Fortunately I have read enough ipconfigs to know that ja means yes and nej means no

All of your ip setting appear to be from your ISP not your router per say. 

I would suggest disconnecting the internet line from the router. Connect your pc via a wired connection not wireless. Reboot the router then boot your pc. 

Do you get a ip? 

If not, and before we go any further, I need the exact make and model of your router so I can find the docs to review.

Only way I am aware of to get a router out of bridge mode it to reset it to factory defaults.


----------



## hankebanke (Nov 3, 2010)

*Re: My router wont connect to the configue site*

okey, my router is a inteno Xavi 5852 
and will that change anhything for my other computers?
like that the internet wont work or something?.... im no pro at this so i just wanna know if there are anhy chanses that the internet wont work for the other computers or something?

EDIT!:
i tested and my standar gateway is still 85.226.22.1
what should i do now?


----------



## Wand3r3r (Sep 17, 2010)

*Re: My router wont connect to the configue site*

if you connect directly to the modem what is the gateway ip the same?

You didn't reset the router yet right?

You have a link to your router docs? Google isn't helping me find it.


----------



## 2xg (Aug 5, 2009)

*Re: My router wont connect to the configue site*

I'm having a hard time finding the manual too. Maybe if you register with Inteno, you'll be able to locate your router's manual or contact them and inquire.

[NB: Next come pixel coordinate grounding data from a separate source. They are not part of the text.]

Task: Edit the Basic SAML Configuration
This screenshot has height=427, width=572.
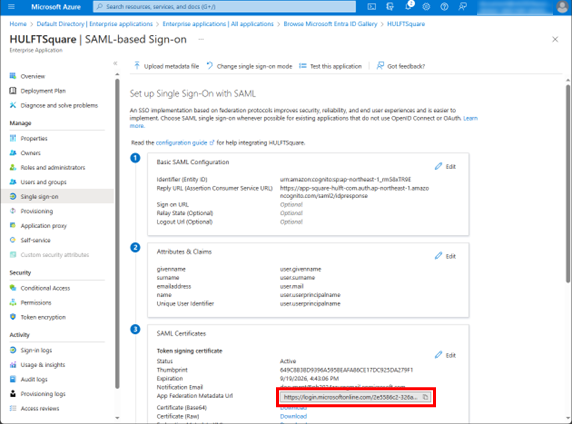Action: tap(445, 167)
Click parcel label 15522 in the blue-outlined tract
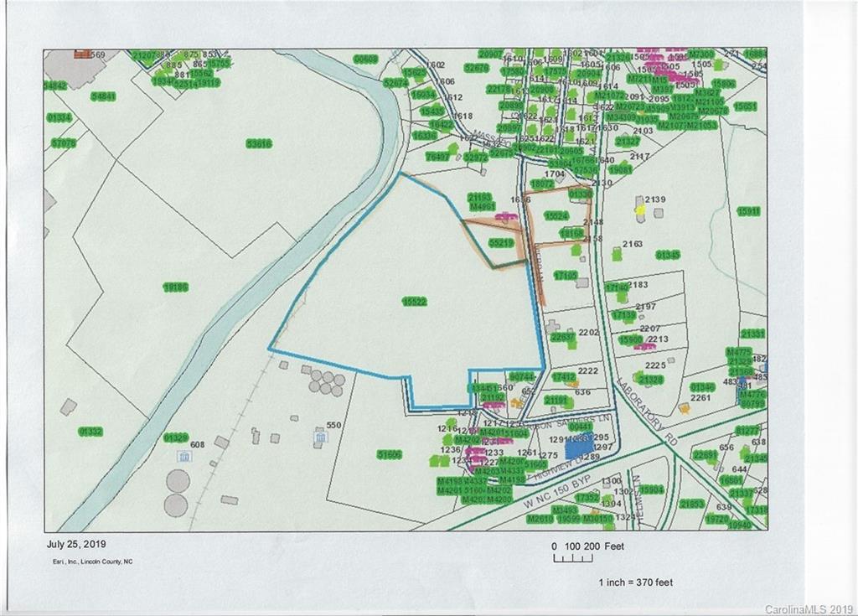This screenshot has width=858, height=616. 414,301
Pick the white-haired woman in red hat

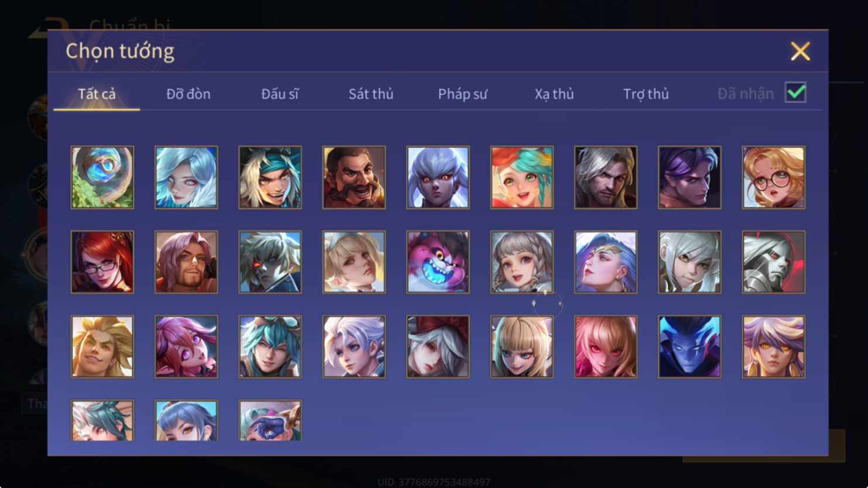coord(438,347)
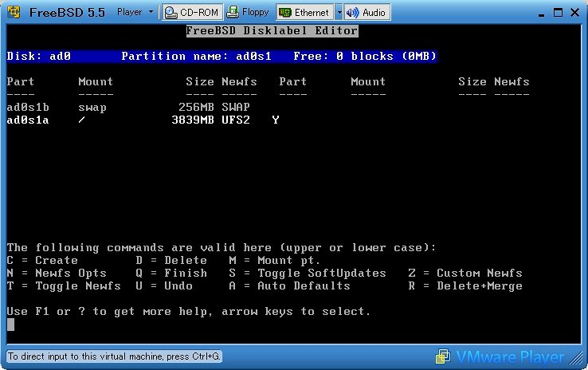
Task: Close the FreeBSD 5.5 virtual machine window
Action: pos(573,12)
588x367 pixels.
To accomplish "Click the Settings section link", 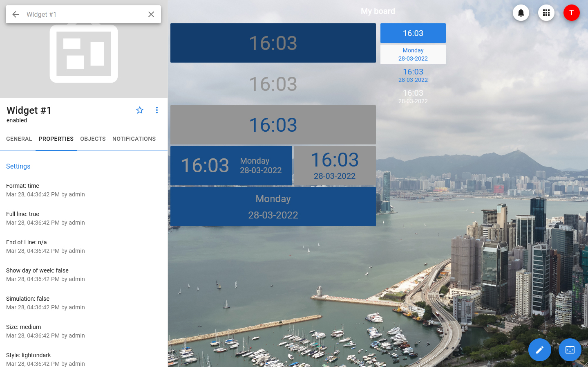I will click(18, 166).
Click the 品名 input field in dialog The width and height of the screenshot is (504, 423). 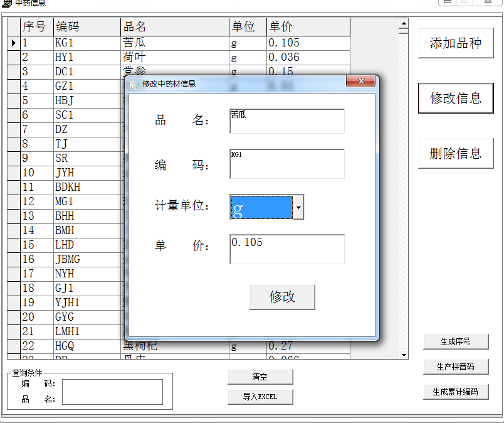[x=287, y=121]
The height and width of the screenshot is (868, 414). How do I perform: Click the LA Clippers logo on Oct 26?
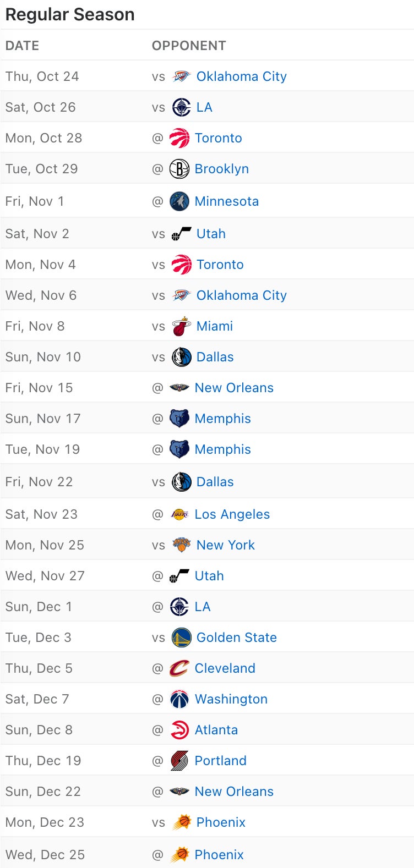click(181, 107)
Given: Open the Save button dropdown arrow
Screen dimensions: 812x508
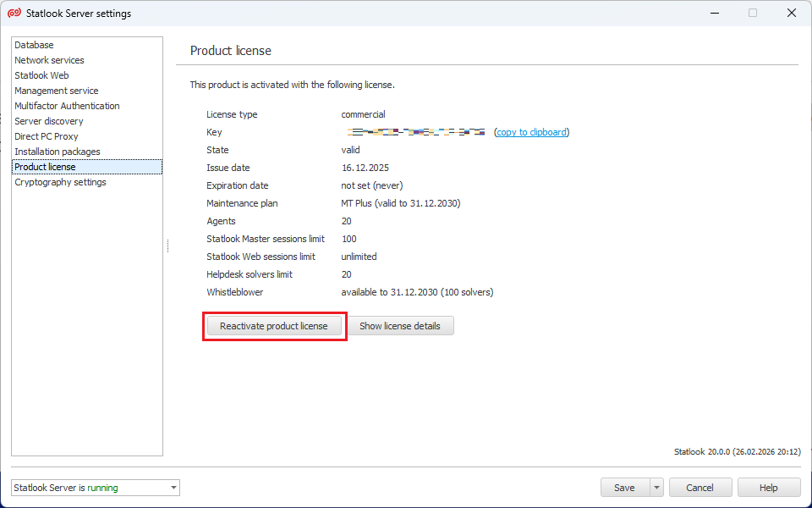Looking at the screenshot, I should click(x=656, y=488).
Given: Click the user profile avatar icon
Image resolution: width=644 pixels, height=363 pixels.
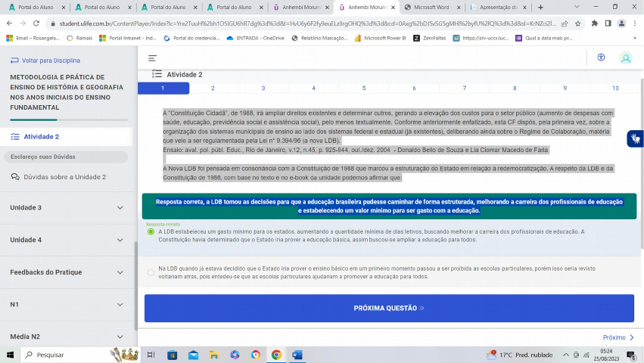Looking at the screenshot, I should click(x=625, y=58).
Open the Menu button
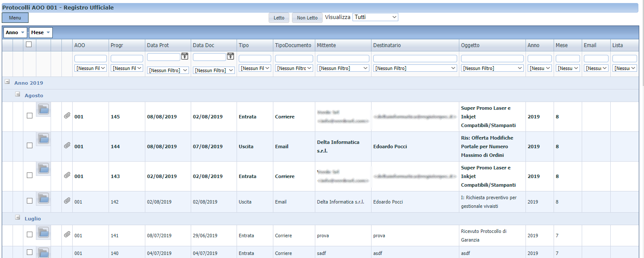The width and height of the screenshot is (644, 258). click(x=15, y=18)
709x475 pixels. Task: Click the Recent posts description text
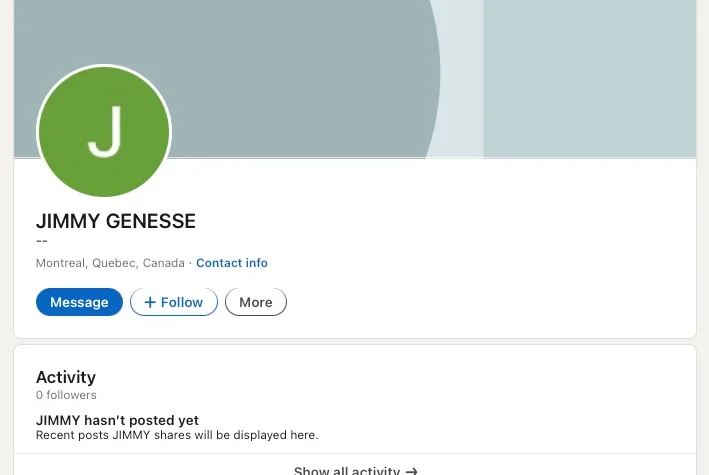tap(177, 435)
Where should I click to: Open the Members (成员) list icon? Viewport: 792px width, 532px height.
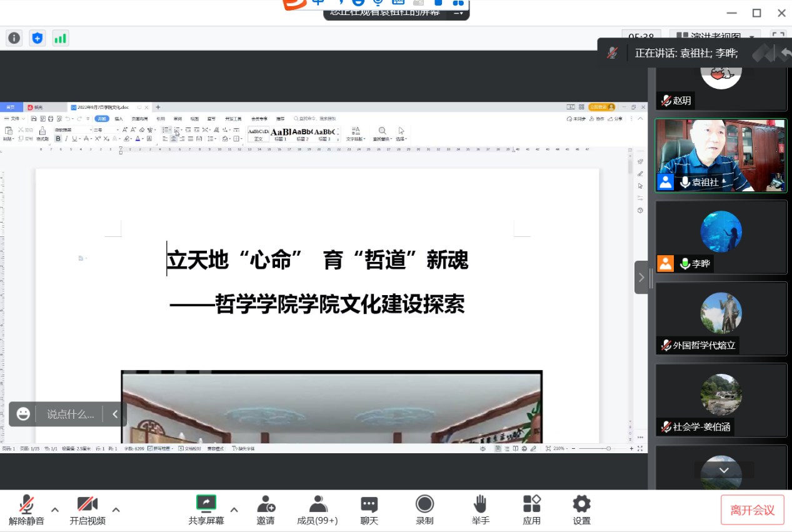click(x=318, y=509)
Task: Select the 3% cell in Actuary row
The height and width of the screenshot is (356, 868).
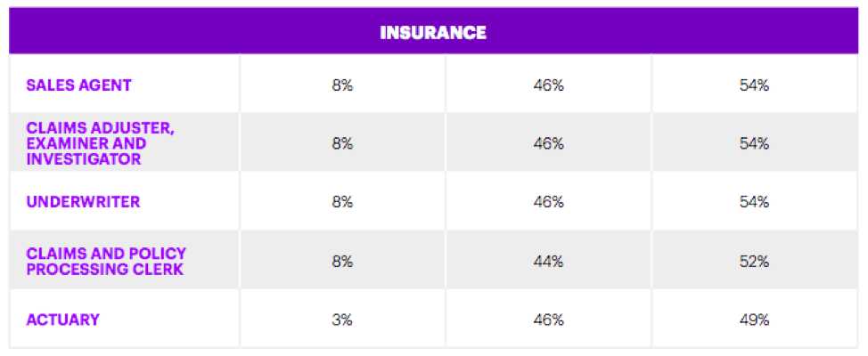Action: pyautogui.click(x=342, y=320)
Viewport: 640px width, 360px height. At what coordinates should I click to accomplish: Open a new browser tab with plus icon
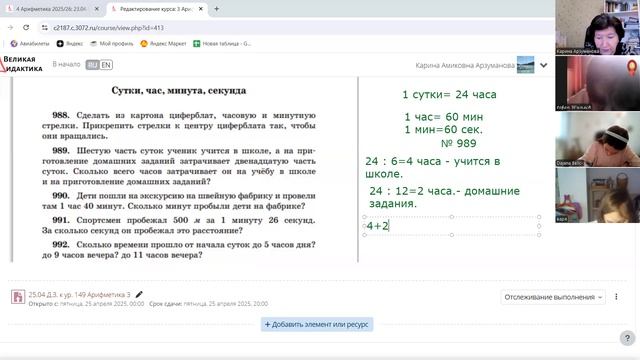(x=216, y=9)
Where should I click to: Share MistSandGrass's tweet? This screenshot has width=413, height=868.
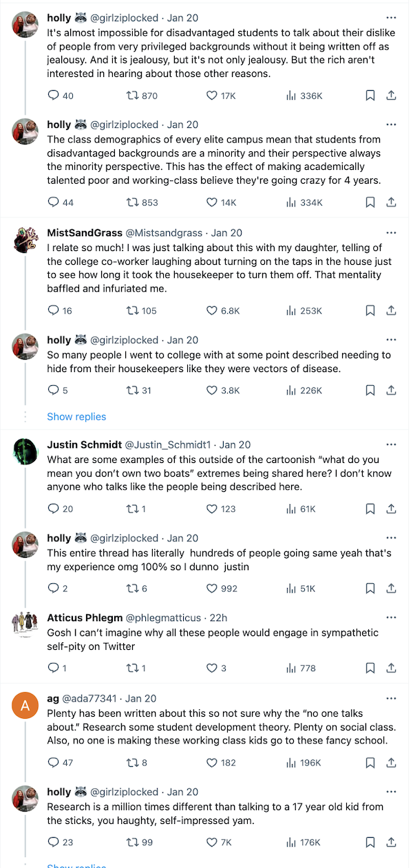(391, 311)
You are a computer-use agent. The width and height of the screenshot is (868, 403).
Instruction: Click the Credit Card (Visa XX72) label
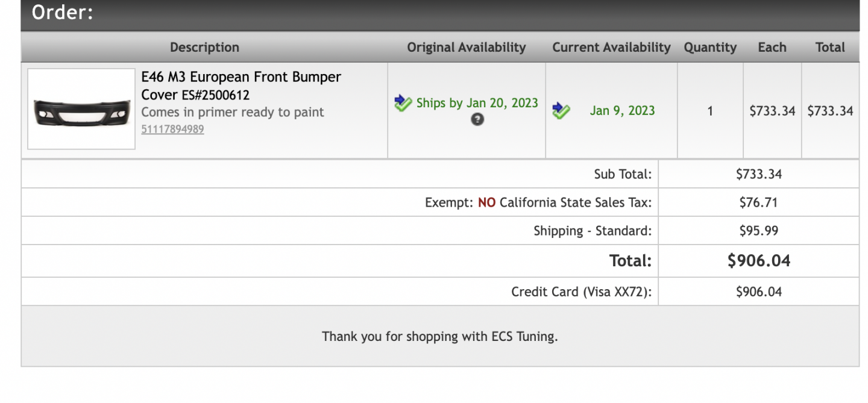[581, 292]
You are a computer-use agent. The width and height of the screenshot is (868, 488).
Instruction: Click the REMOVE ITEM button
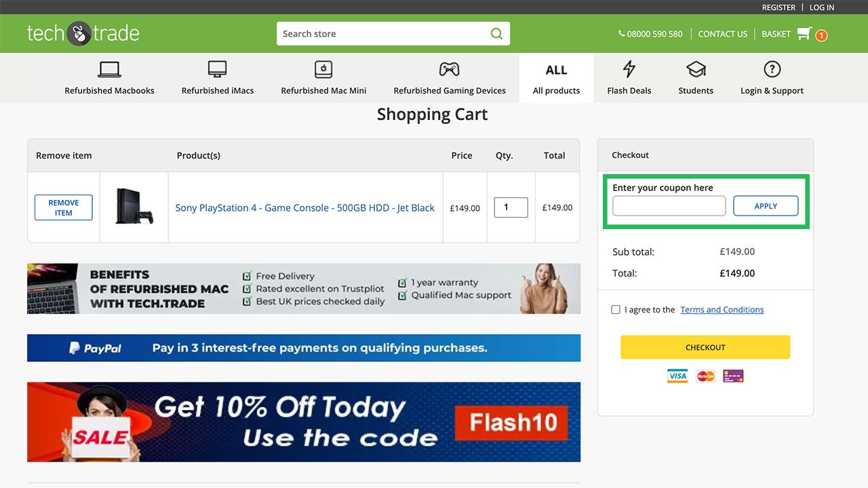64,207
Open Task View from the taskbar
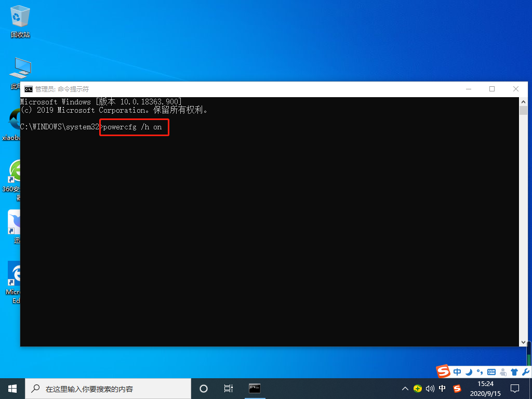The height and width of the screenshot is (399, 532). pyautogui.click(x=229, y=388)
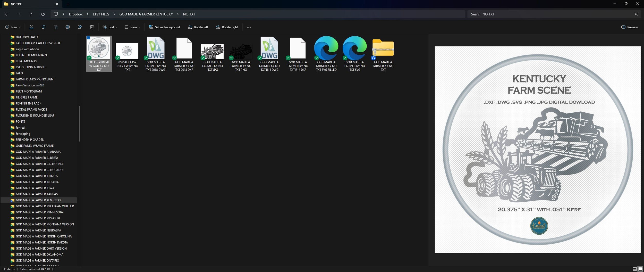
Task: Switch to large thumbnails view icon in status bar
Action: [x=640, y=269]
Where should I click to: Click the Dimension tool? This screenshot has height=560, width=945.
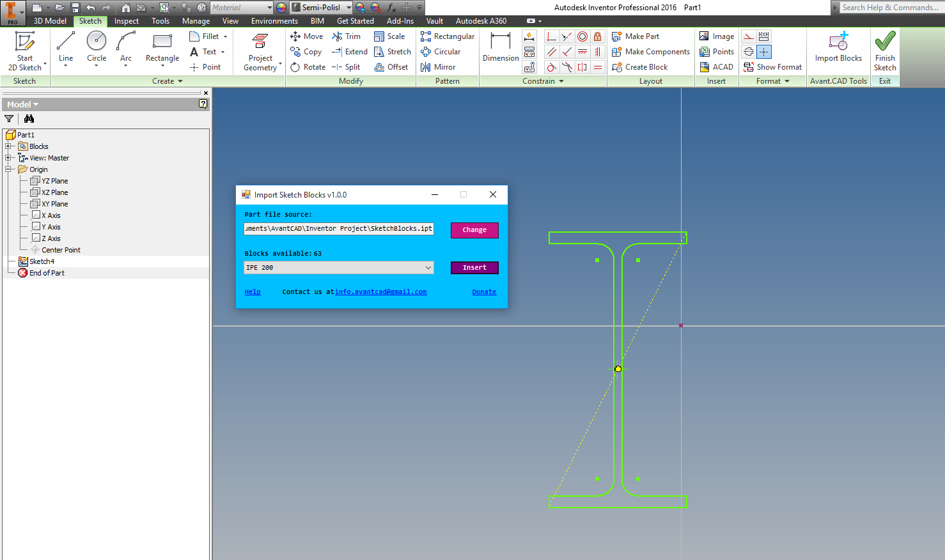(501, 49)
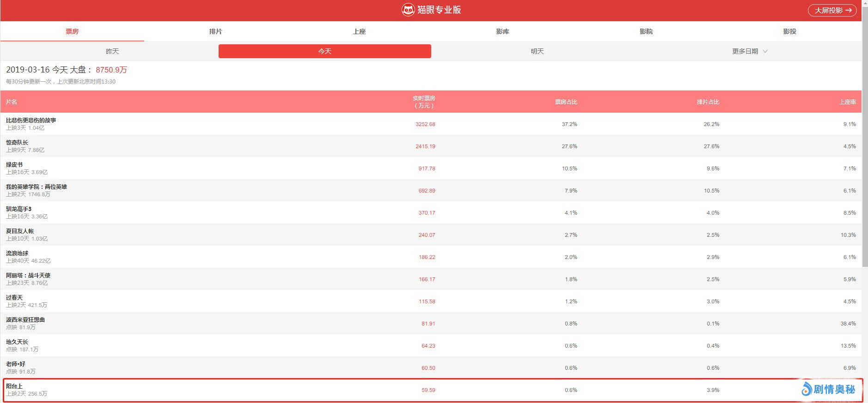This screenshot has width=868, height=403.
Task: Open the 大屏投影 big screen mode
Action: tap(832, 10)
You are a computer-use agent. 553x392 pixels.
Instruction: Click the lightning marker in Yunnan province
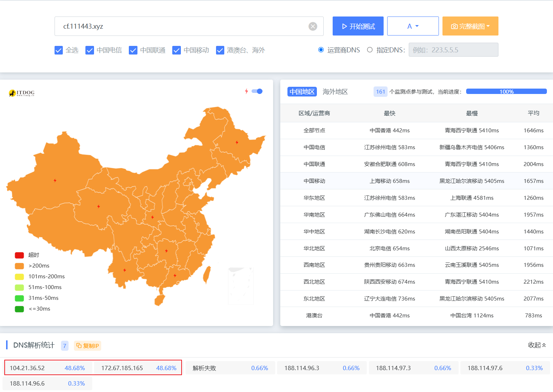(x=125, y=270)
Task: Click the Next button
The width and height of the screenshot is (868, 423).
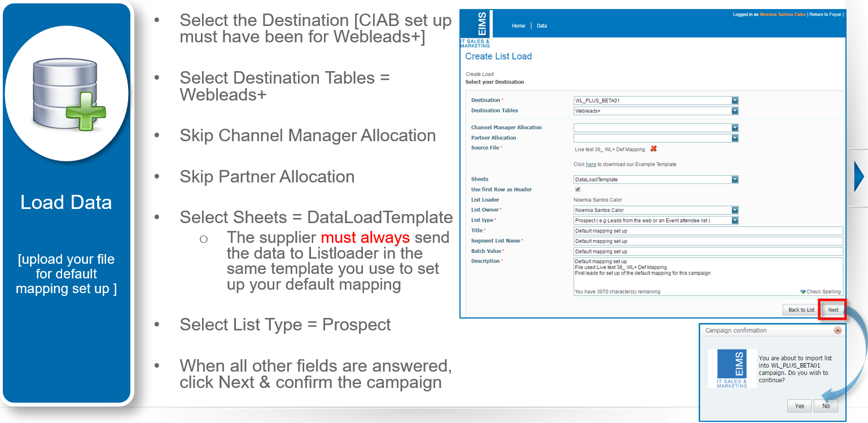Action: tap(833, 310)
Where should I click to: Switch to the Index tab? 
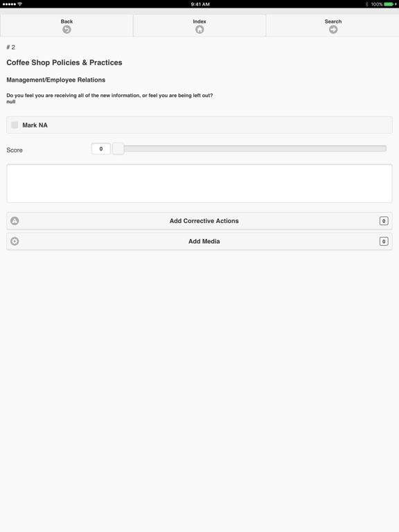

Have you also tried calling your ISP? They might be able to further assist you regarding your concern.


----------



## hankebanke (Nov 3, 2010)

*Re: My router wont connect to the configue site*

well, its like this that ISP is taking money for each starting minute and its a waiting time for like 22min:/
ive tried to found the manual but i only get a chinese error....


----------



## Wand3r3r (Sep 17, 2010)

*Re: My router wont connect to the configue site*

perhaps its time to consider a mainstream brand router that has a manual. Certainly would fix your router bridging issue.


----------



## hankebanke (Nov 3, 2010)

*Re: My router wont connect to the configue site*

hmm, anhy suggestions?


----------



## Wand3r3r (Sep 17, 2010)

*Re: My router wont connect to the configue site*

What is selling well at your local computer store? Ask one of the sales people


----------



## hankebanke (Nov 3, 2010)

*Re: My router wont connect to the configue site*

thanks for the help
i really uprisiated it:=)
i just got my fianl question....
befor, we were talking about a modem/router..... can i get only a router or is it a modem aswell?


----------



## Wand3r3r (Sep 17, 2010)

*Re: My router wont connect to the configue site*

I prefer independant devices but depending on the part of the world you are in [europe/UK] the combo units seem to be what is available.

You need a modem to translate the wired signal to what your router/network can read.


----------